Kathryn Weathers Belger testified in Fulton County Superior Court on Wednesday that King, who was elected the eighth president of the civil rights group in October, wanted her name and likeness removed from the SCLC's Web site in February.

"She hadn't taken office, she didn't authorize it ... She had never given her consent," Weathers Belger said. "She was rightfully very upset about it."

Weathers Belger says the SCLC wanted King to assume office in February, but she says King communicated through an attorney that she was concerned about the ongoing litigation and was not yet ready to have detailed discussions about taking office.

King still has not been installed as president and has remained largely silent as the bickering has dragged on. She has not publicly taken sides in the dispute or weighed in on the legal battle.

The SCLC splintered in recent months as ongoing federal, local and internal investigations into allegations of financial mismanagement by its chairman and treasurer have divided allegiances and created dueling boards of directors.

The group is in court this week asking a federal judge to intervene to determine who is in charge. Attorneys for both sides claiming to be the SCLC's true board of directors began making their case in Fulton County Superior Court Wednesday morning.

Each side says its interpretation of the group's constitution and bylaws is correct, and accuses the other side of manipulating and ignoring the rules.

The hearing will continue Thursday. Confusion over who is in charge of the SCLC has paralyzed the group and distracted it from social justice issues.

Foot soldiers who once worked alongside each other in the struggle for civil rights sat on opposite sides of the courtroom, about half wearing yellow ribbons pinned to their lapels - a sign of solidarity for the plaintiffs in the case, including the Rev. Sylvia Tucker and board members Bernard Lafayette and Randall Gaines, represented by attorney Charles Mathis.

Mathis told the judge that some board members have been acting illegally and in a manner that has been "unfair and arrogant." In recent months, the SCLC's bank accounts have been frozen and the locks on the downtown Atlanta headquarters changed as confusion reigned and individuals acted first and later asked for permission.

Others lined up behind the defendants, the Rev. Wilburt Shanklin, the Rev. Curtis Harris and the Rev. Markel Hutchins. Shanklin and Harris, both longtime board members and executive officers in the organization, attended Wednesday's hearing.

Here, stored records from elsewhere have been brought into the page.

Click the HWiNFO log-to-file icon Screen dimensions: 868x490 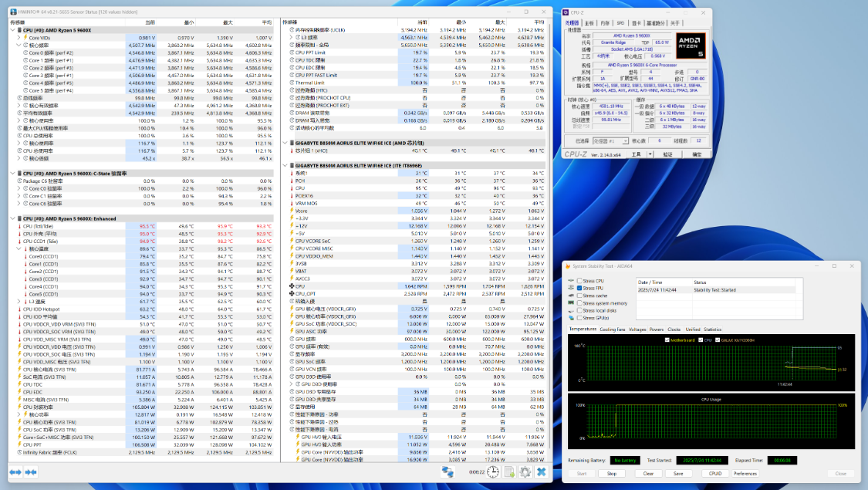(x=508, y=471)
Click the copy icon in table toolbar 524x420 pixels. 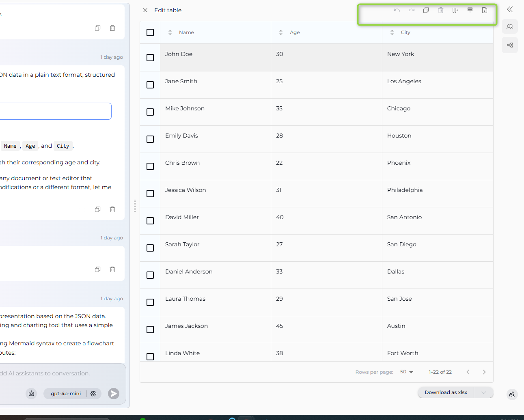click(426, 10)
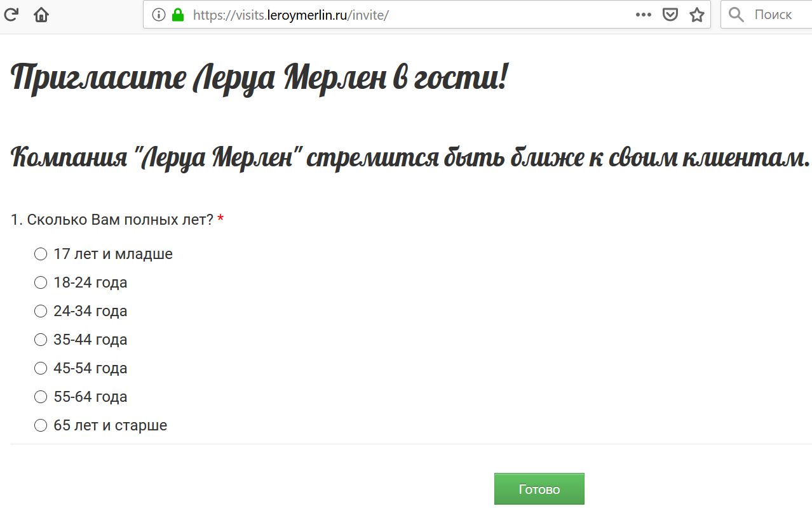812x511 pixels.
Task: Click the "Пригласите Леруа Мерлен в гости!" heading
Action: pyautogui.click(x=259, y=79)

Hutchins, an activist who maintains he was recently appointed to the board and named interim president of the SCLC, was not in the courtroom.

"This case is about a struggle for the life and the very soul of the SCLC," attorney Thelma Wyatt Moore told Judge Alford Dempsey. "Some people have said SCLC ought to just die. We are asking you to give the resuscitation order."

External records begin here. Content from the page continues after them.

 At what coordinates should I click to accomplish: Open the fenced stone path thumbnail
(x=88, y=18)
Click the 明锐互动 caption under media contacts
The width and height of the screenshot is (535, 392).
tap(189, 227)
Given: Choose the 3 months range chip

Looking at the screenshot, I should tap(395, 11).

The split revolves around ongoing federal, local and internal investigations into Chairman Raleigh Trammell and Treasurer Spiver Gordon over allegations of financial mismanagement. Trammell and Gordon have fought attempts to remove them from the board of directors, and two groups are claiming to be the true leaders of the SCLC, holding separate board meetings and both planning the group's annual convention scheduled for August.

The hearing exposed a group that does not always understand or follow its own constitution and bylaws. Testimony raised questions about how the SCLC went about calling official meetings, making decisions about the organization, how funds were spent and even the election of King.